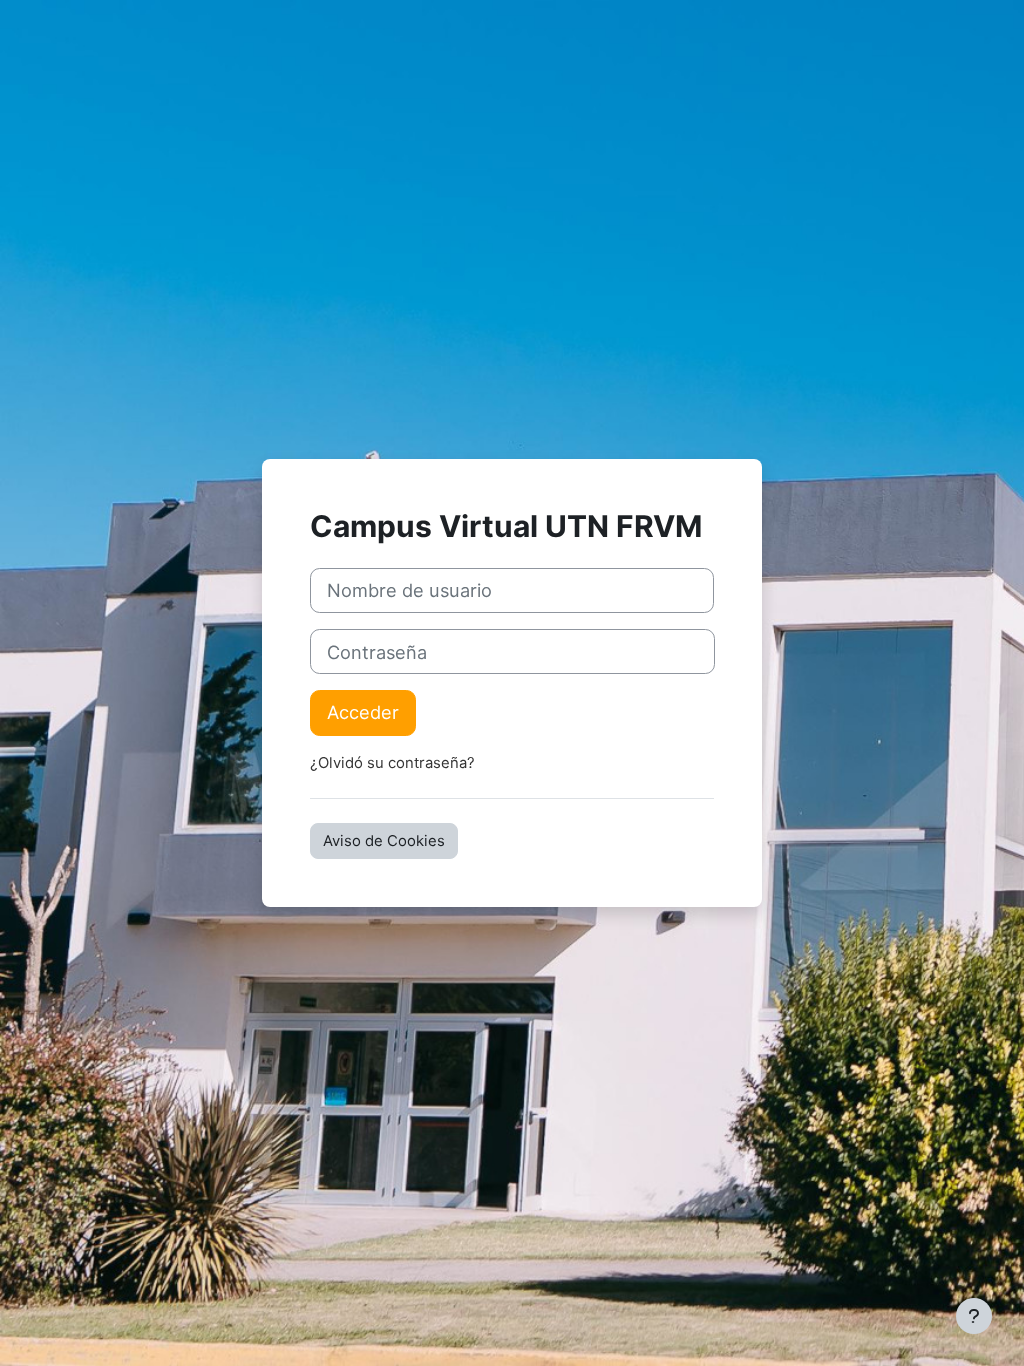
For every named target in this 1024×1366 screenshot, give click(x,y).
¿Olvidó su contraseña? (392, 763)
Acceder (363, 712)
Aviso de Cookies (384, 841)
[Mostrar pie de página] (974, 1316)
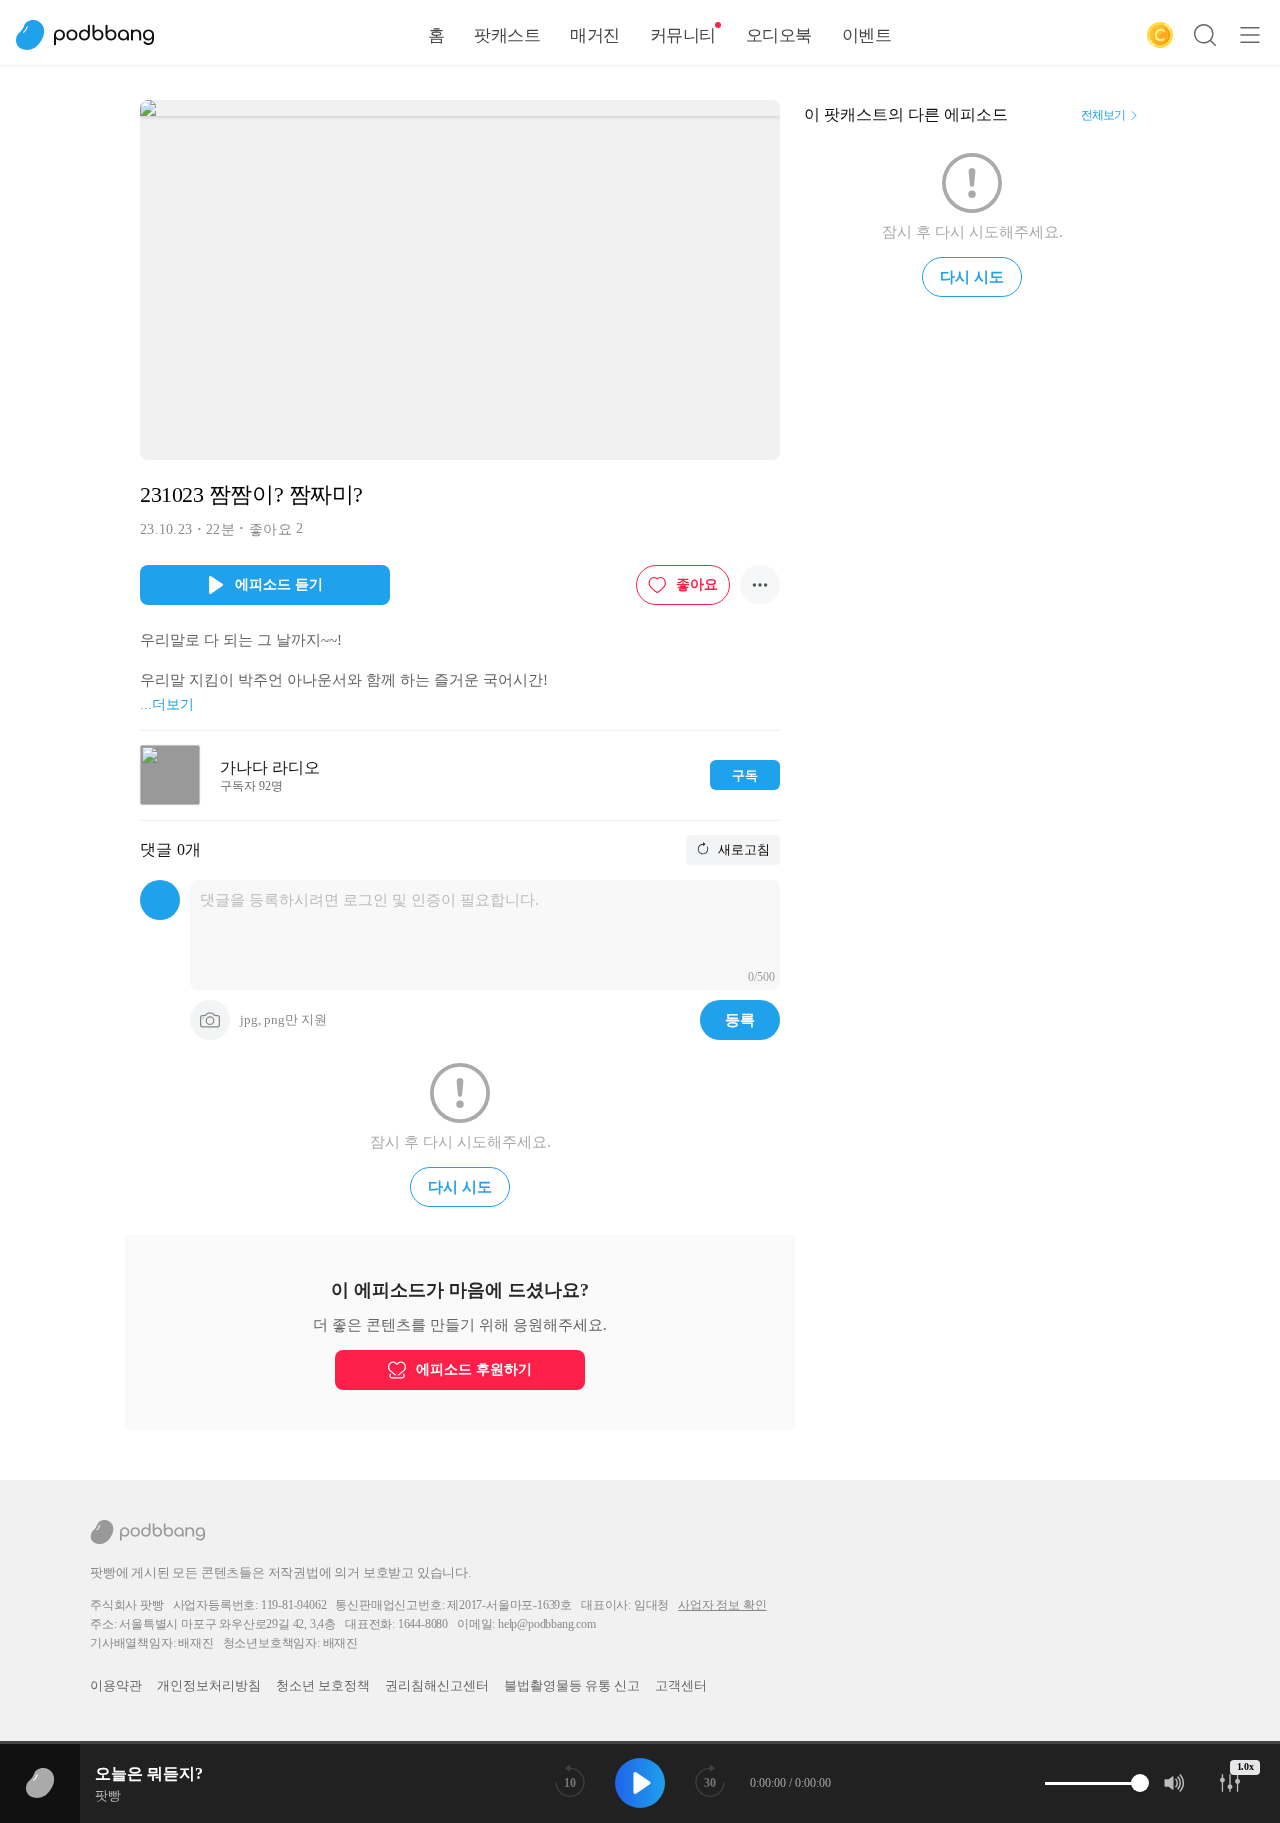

### [About this exercise]
Only the lines from the one holding "contraseña? (392, 763)" through the end of the data are to be printed, exactly as they stand and with no pictures.

### [Result of the task]
¿Olvidó su contraseña? (392, 763)
Acceder (363, 712)
Aviso de Cookies (384, 841)
[Mostrar pie de página] (974, 1316)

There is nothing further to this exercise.